Monday, April 26, 2010

Hike 51b: Ryan Mountain, Joshua Tree NP

Me and my shadow, looking east, from Ryan Mountain

After getting back to my car in Cottonwood Springs, I drove to the visitor center, washed up, ate lunch, and rehydrated.

I had stopped at the Fresh and Easy in Indio on the way in. They're kind of new to the US market, and they have a unique business model. Most of what they sell is prepared and packaged, and is either ready to eat or requires only a microwave. That means they're bad for the environment, but great if you're lazy or eating on the run or on the road. In my case, lunch consisted of a container of cut cantalope, expired wheat pita bread and humus. I also downed a 20 ounce container of Gatorade.

Not too surprisingly, I was feeling a whole lot better after lunch than I was feeling before lunch. So now, it was about 4pm. Prior to lunch, I was contemplating just heading on home. After lunch, I definitely was up for the Ryan Mountain hike.

It's about an hour's drive from Cottonwood Springs to Ryan Mountain (most of the way, the speed limit is 35 mph; in some areas, it is either 45 or 25). It's actually a little less than an hour, but I stopped for a few minutes at the Ocotillo Patch along the way. Here, as along I-10, there were expanses of red-tipped ocotillo, in full bloom.

When I finally arrived at the Ryan Mountain trailhead, I discovered that, like at Cottonwood Springs, the hike mileage here was the subject of conflicting information. The metal trailhead sign indicated it was 1.5 miles to Ryan Mountain, while the colorful sign right next to it said it was 2.8 miles, roundtrip.

That's NOT Ryan Mountain. The trail climbs around this hill, where you discover that Ryan Mountain is actually not visible from the trailhead.

Because of the distance uncertainty, plus the fact that my last two hikes were only marginally at my 3 mile cut-off, I decided not to count Ryan Mountain as my 52nd hike.

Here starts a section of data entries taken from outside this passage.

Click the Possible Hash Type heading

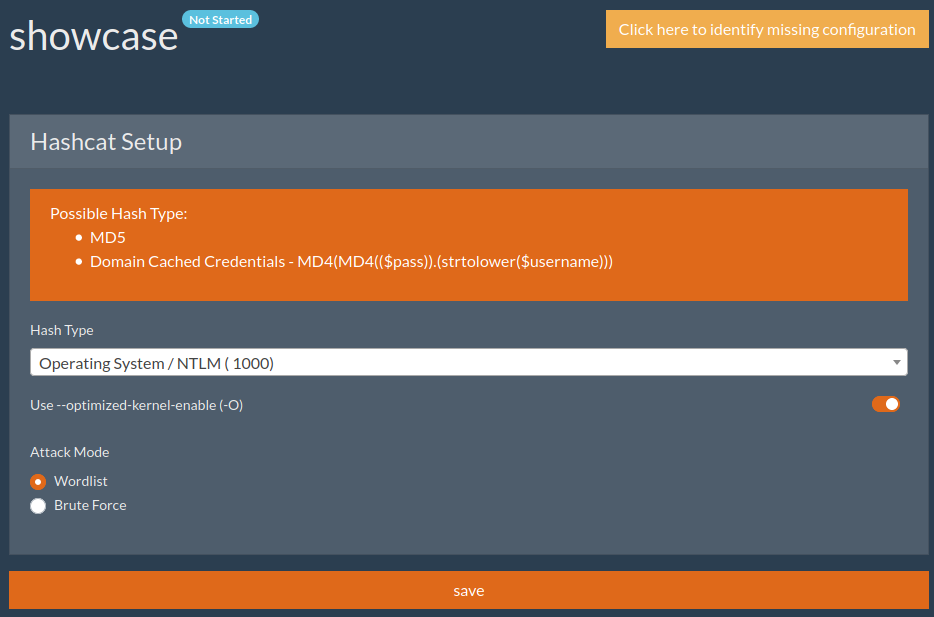pyautogui.click(x=119, y=213)
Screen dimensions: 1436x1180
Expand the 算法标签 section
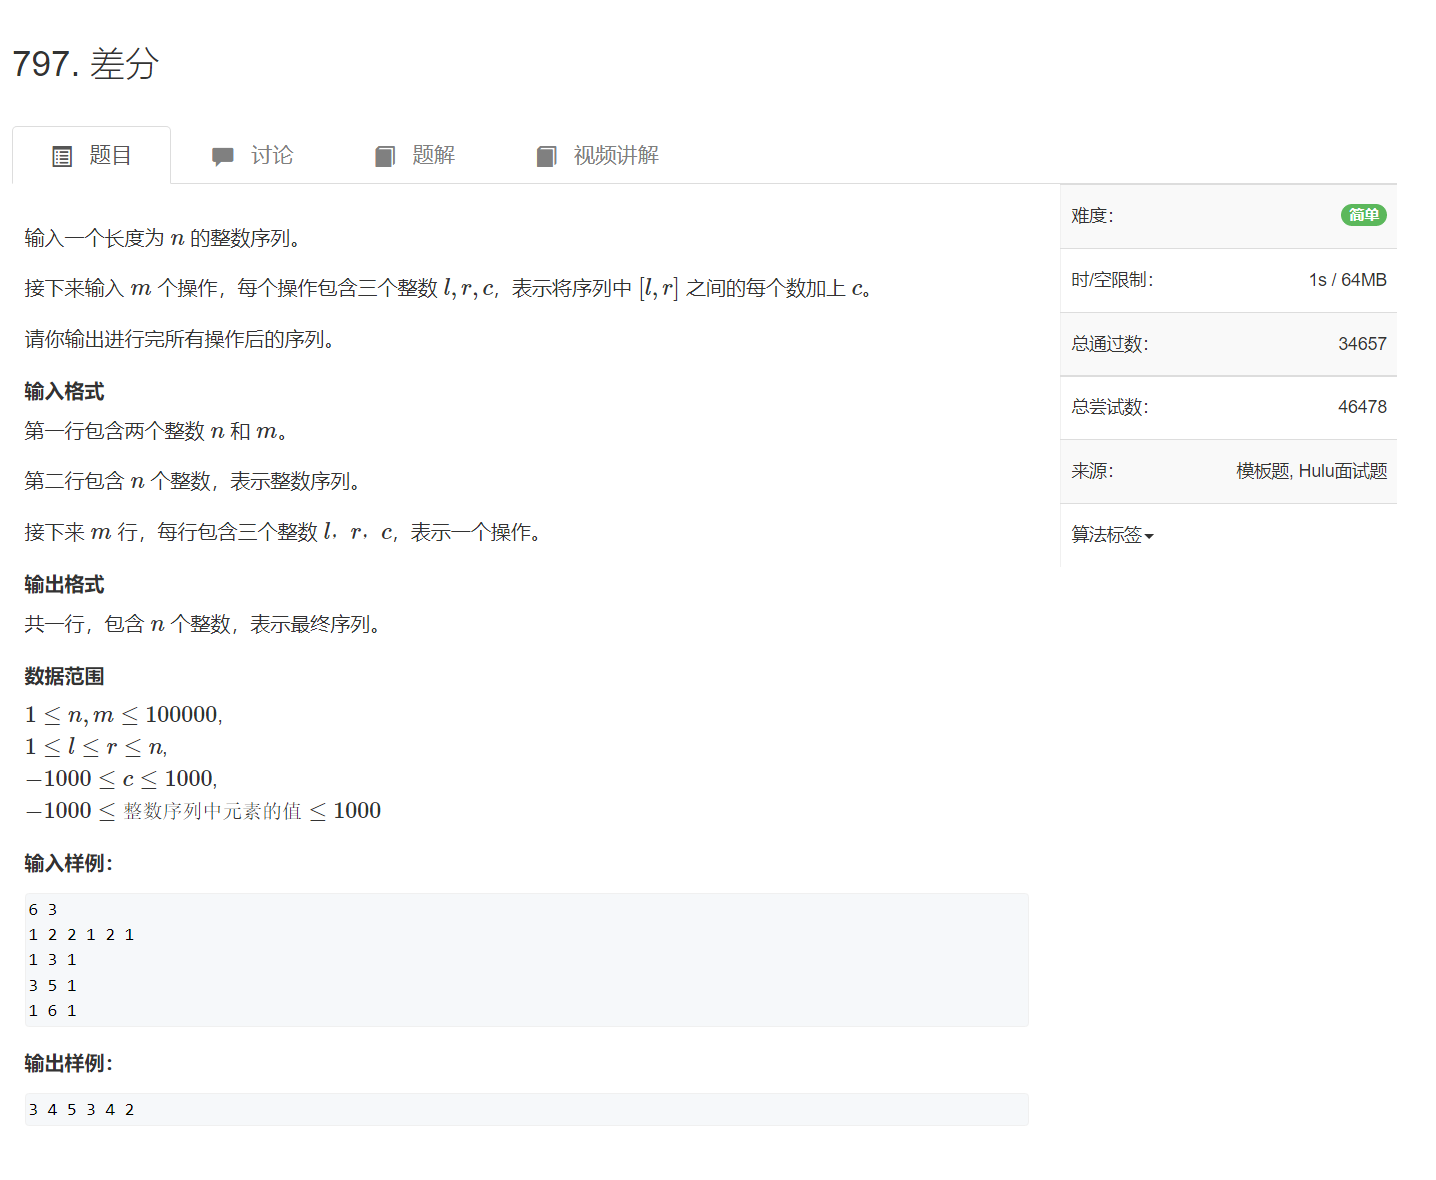(x=1107, y=535)
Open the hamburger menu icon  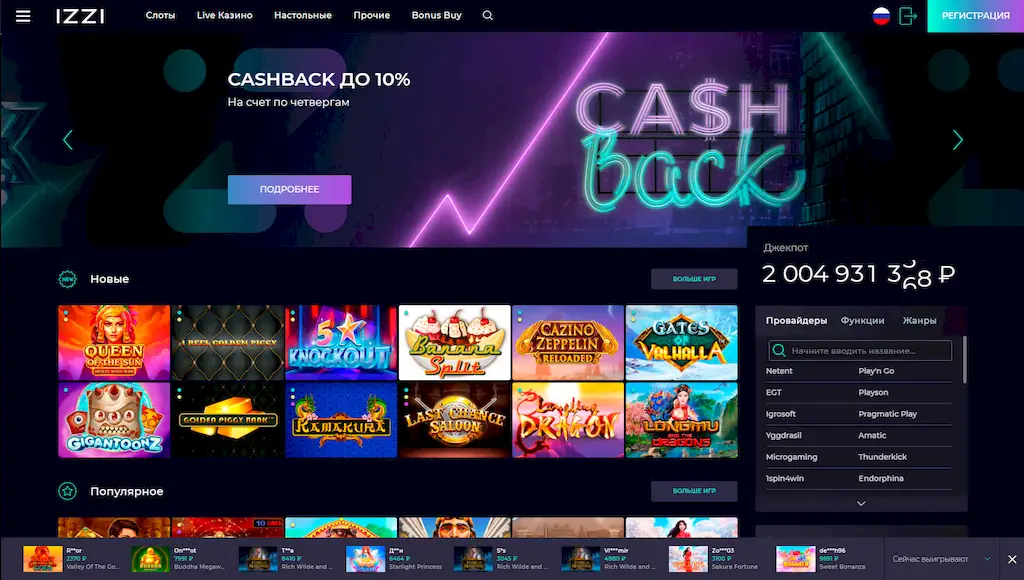[23, 16]
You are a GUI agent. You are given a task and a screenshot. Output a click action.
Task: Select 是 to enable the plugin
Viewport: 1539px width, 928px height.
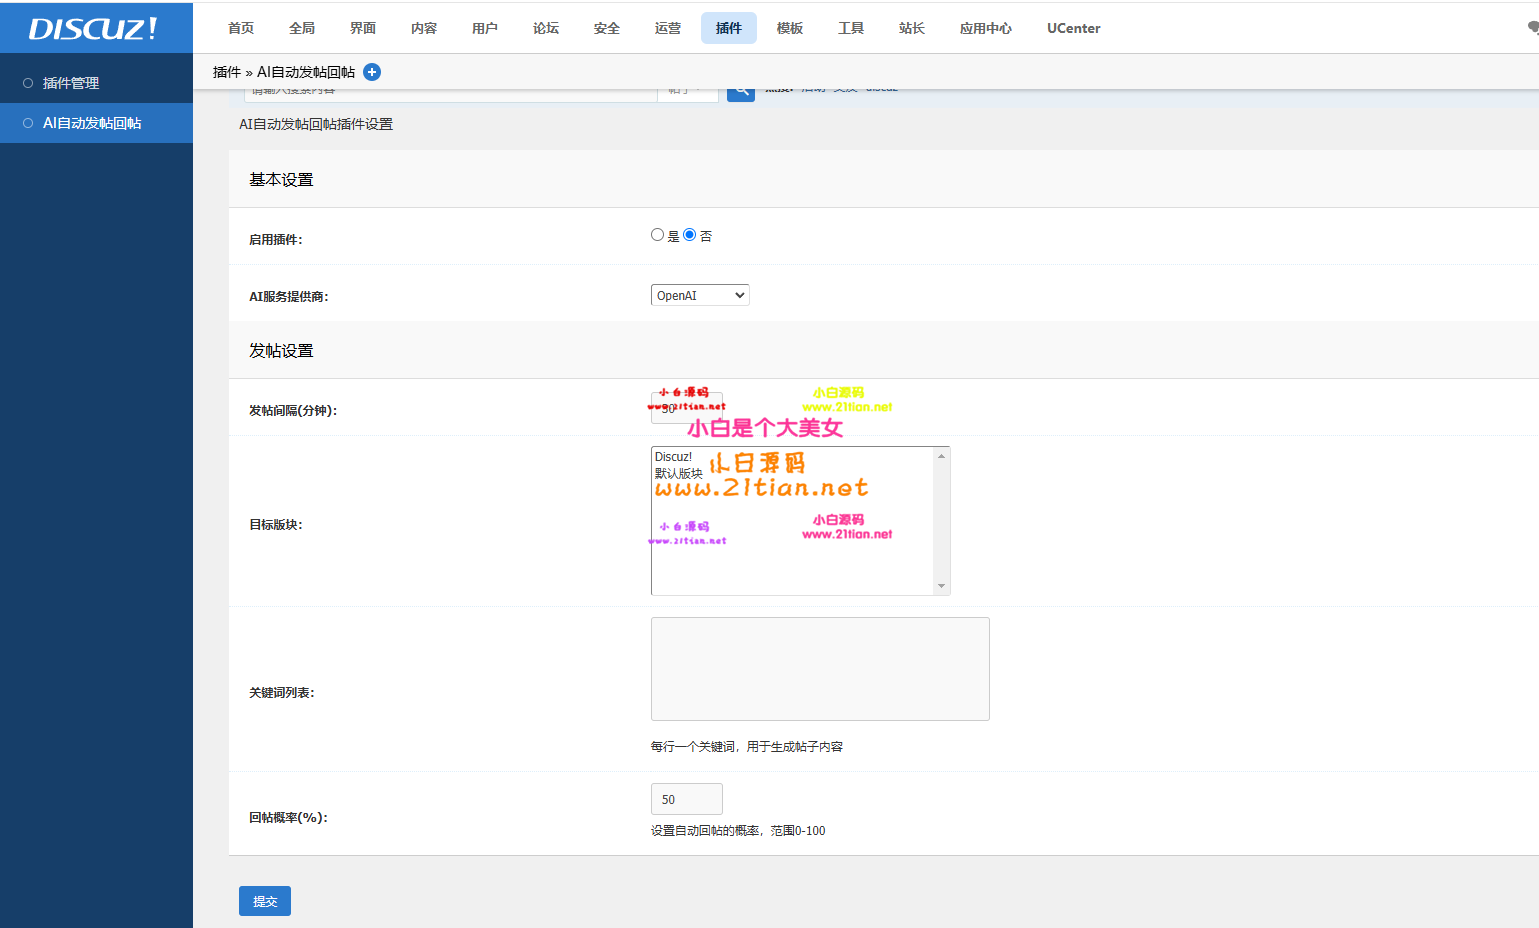click(657, 235)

Instead, it became just part 2 of my 51st hike, or Hike 51b.

Unlike at Cottonwood Springs, this trail was pretty deserted. There was a car or two in the lot as I arrived, but my car was alone by the time I headed up the trail. I passed no one on the way up, and didn't run into anyone on the way back until I was 2/3 of the way down. That means there was a total of four people on this trail (myself, included) during a two hour stretch.

With the sun approaching sunset, my view to the west was pretty impossible to photograph. Nonetheless, the view from the top is spectacular. Vistas extend a dozen miles or more in all directions. As a result, my cell phone actually worked here (in pretty much the rest of the park, once you put a hill between yourself and either I-10 or CA-62, there is no cell coverage).

Ryan Mountain tops out at 5,461 feet. I don't recall the starting altitude, but I would wager it may very well be about 5,000 feet. There's obviously some climbing involved, and it's at altitude. That makes the air even drier than it is in the rest of the park. Still, on this day, in the late afternoon, a wonderfully cooling breeze greeted me at the top.

The trail is steep enough that I needed to take some care on the way back. It was about 6:30pm by the time I got back. Shadows were getting longer, and the light on the hills was getting warmer. I ended my day of hiking with about twenty shots of the rising moon and various rock formations near the trailhead.

From there, I headed out along Park Blvd, passed through the town of Joshua Tree, then headed west on CA-62, through Yucca Valley. I decided I wasn't hungry enough to stop for dinner there and drove on home.

Didn't sleep all that well that night. Despite the sunscreen, my skin still felt warm. I was physically tired, but not sleepy tired. But I was still happy about this long day trip. Roughly 9 miles of total walking, including the first extended incline in quite a while.

2 comments:

  1. Hey, good luck with the second half of your goal. Probably won't be able to check your blog for the next few months, but just wanted to wish you the best...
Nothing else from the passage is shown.